◆ Directions
Leaving out the pictures, print exactly the lines from the one holding "Select the dot" to the last line of the entries below, both included, and nothing more.

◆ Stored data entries

====

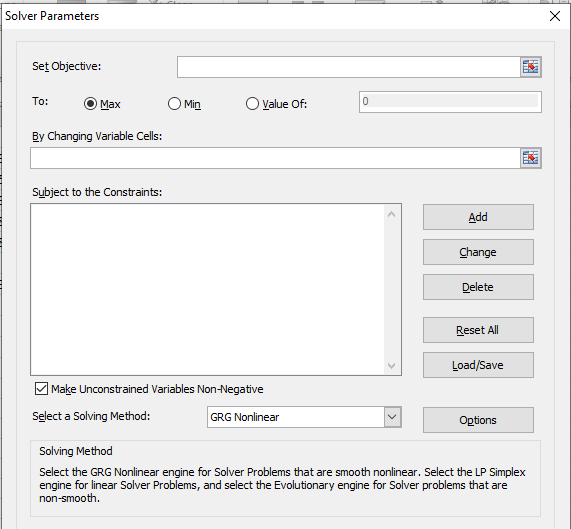Select the Min radio button

[x=174, y=104]
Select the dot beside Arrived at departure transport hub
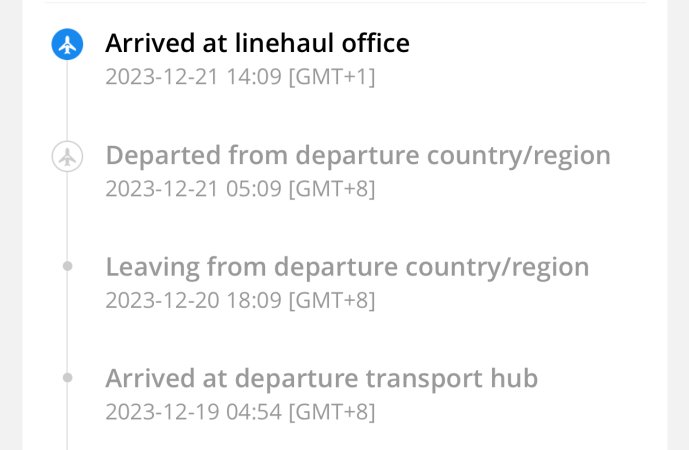 tap(67, 377)
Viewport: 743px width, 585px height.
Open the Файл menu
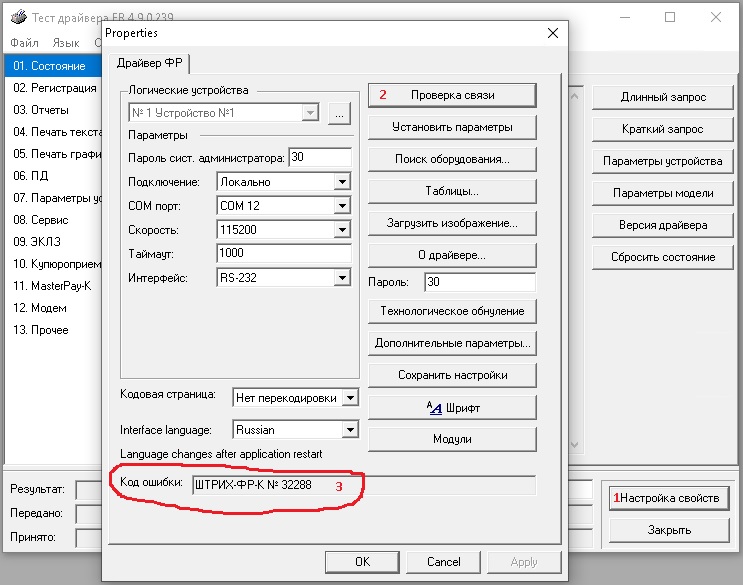(25, 43)
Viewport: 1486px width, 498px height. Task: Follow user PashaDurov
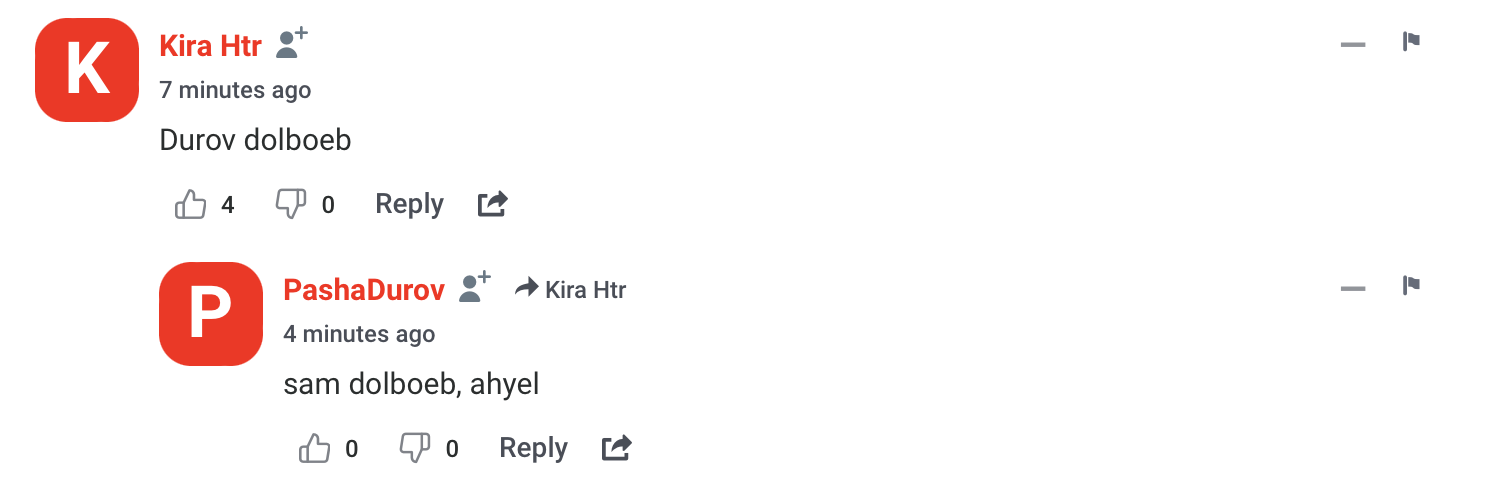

====

◆ Written response
Select the dot beside Arrived at departure transport hub
 tap(67, 377)
Viewport: 743px width, 585px height.
Open the Файл menu
(25, 43)
Viewport: 1486px width, 498px height. Task: Follow user PashaDurov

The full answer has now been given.